The same readout was tested under slightly more realistic conditions (not 100% deadtime), by issuing the next trigger randomly within a window of 0–20 us, averaging 6.6 us.

Readout performance, 0--20 us trigger period.

Readout performance of one RIO4 readout node sending data to an x86 event-builder, with 0–20 us livetime between events.

Merger performance

The performance of the event builder / time sorter stage has been tested on one 4-core workstation machine.

Merger performance, event builder and time sorter.

Merger performance, (upper panel) event builder and (lower panel) time sorter. Tested on one E3-1271v3 with 40 GbE connectivity from sources (readout), and to data destination. (In the event builder case, event sizes refers to the final events.)

Notes:

  • With large event sizes, the copying of data dominates the throughput, here saturating at 2 GB/s.
  • There are only very moderate scaling effects up to the 25 sources tested.

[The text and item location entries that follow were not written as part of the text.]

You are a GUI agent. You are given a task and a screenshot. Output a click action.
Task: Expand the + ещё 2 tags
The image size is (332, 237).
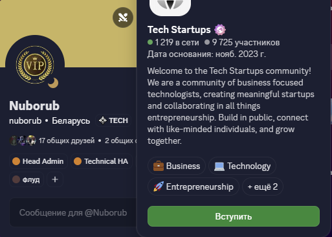point(263,186)
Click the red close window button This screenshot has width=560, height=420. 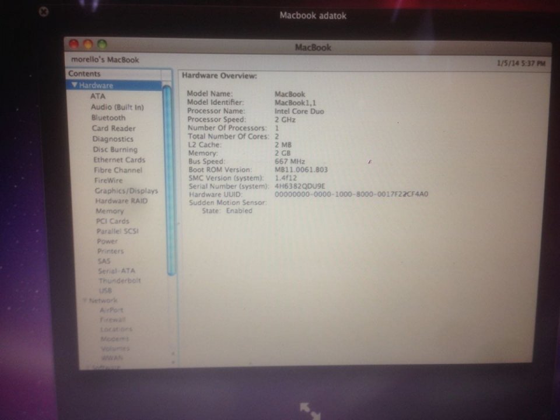(74, 44)
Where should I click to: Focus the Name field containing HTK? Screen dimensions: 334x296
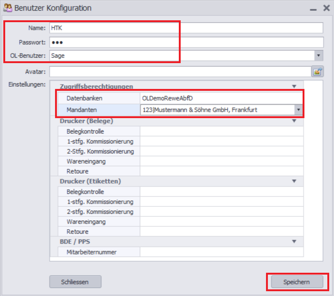(x=186, y=28)
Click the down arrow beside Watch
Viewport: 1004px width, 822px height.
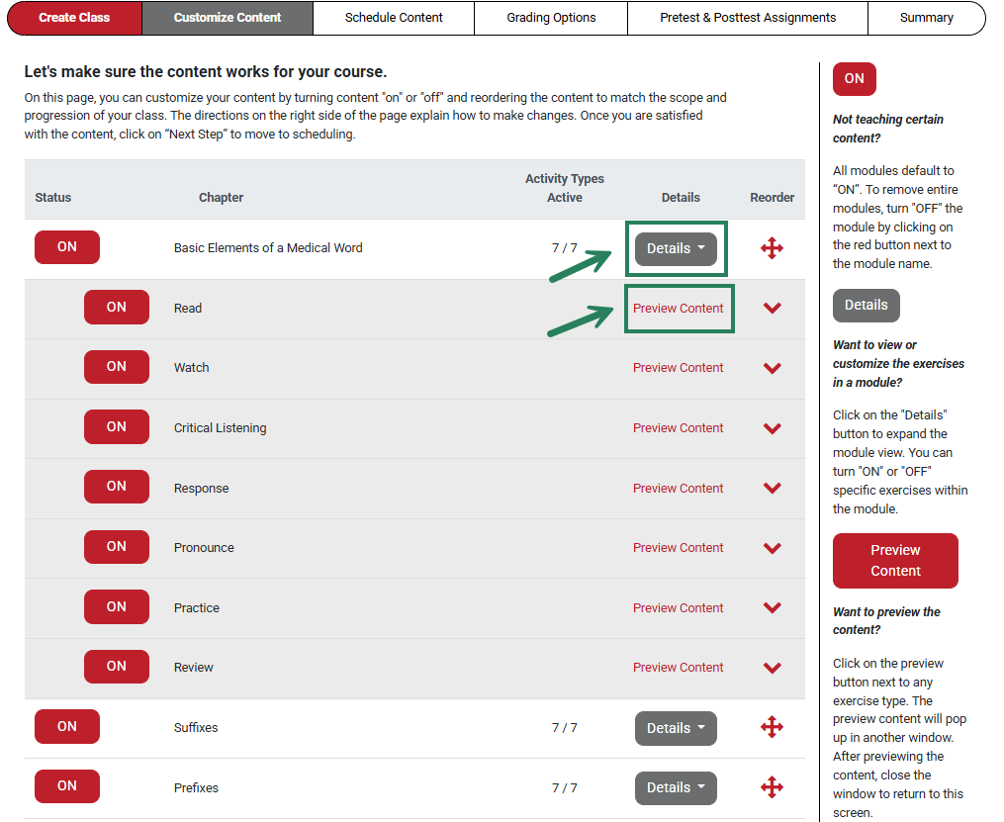(x=772, y=368)
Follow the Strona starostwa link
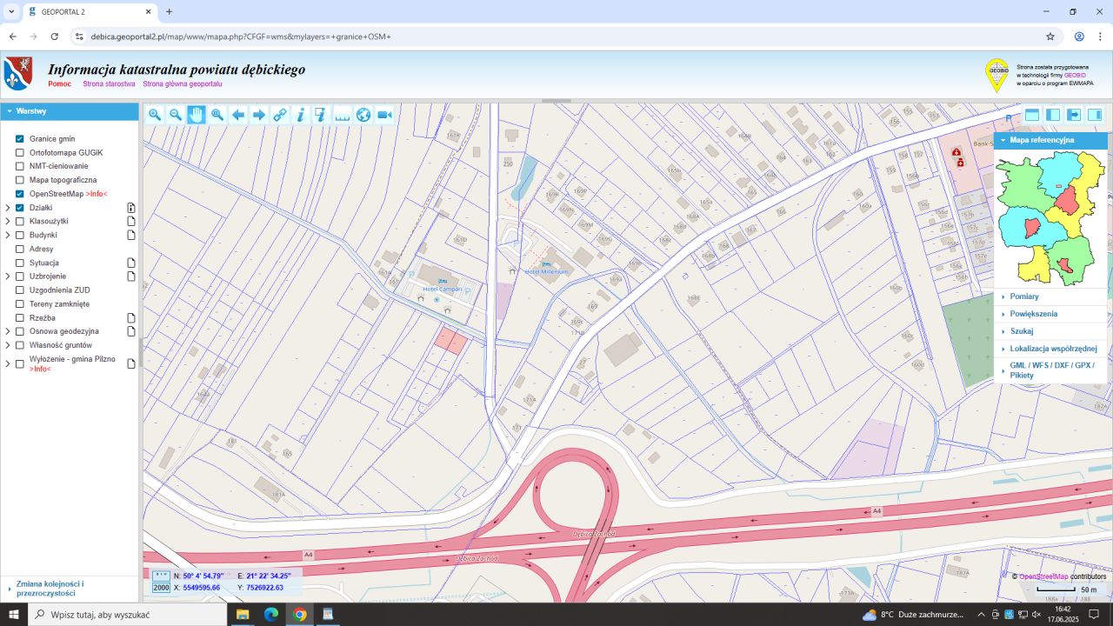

The saturation limit mainly applies to the actual merging / event building stage. Note that due to the large decoupling buffers between network input and actual merging, it is possible for a drasi merger node to momentarily accept much higher input volumes, e.g. during off-spill periods.

Clock cycle consumption

The CPU resources spent by the three worker threads involved in event building can also be expressed in clock cycles, per: fragment (part of event coming from each source), final event, and data size (bytes).

Note that the measurements giving the numbers below have been performed at approximately half the data and event rate the machine is capable of, in order to reliably disentangle the cost per event and data size. At saturation the numbers are higher (likely due to actual competition for memory latency and bandwidth); i.e. if using these numbers, the attainable rates would be overestimated. The numbers are still useful, e.g. to determine which task is the bottleneck.

Task(thread) clk/frag clk/event clk/B
Input (net) 20   1.1
Merger, EB 205 175 0.9
Output (net)   38 0.9
  • The overhead of pure data copy is approximately the same for each of the tasks. The current limit is the network input thread. (This could with some reasonably small coding effort be made to use multiple threads and thus allow even higher momentary rates.)
  • The overhead per event is largest for the merging thread. Still this is no limit in practice, since in the above measurement, 6.4 million fragments/s were handled.

The situation is very similar with the merger performing time-sorting:

Task(thread) clk/src clk/event clk/B
Input (net)   20 1.1
Merger, TS 33 340 0.9
Output (net)   38 0.9

In this case, there are no fragments — output events are as large as the input events. It is thus reasonable that the merger thread event overhead is close to the sum of the overhead for one fragment and one final event in event-building mode.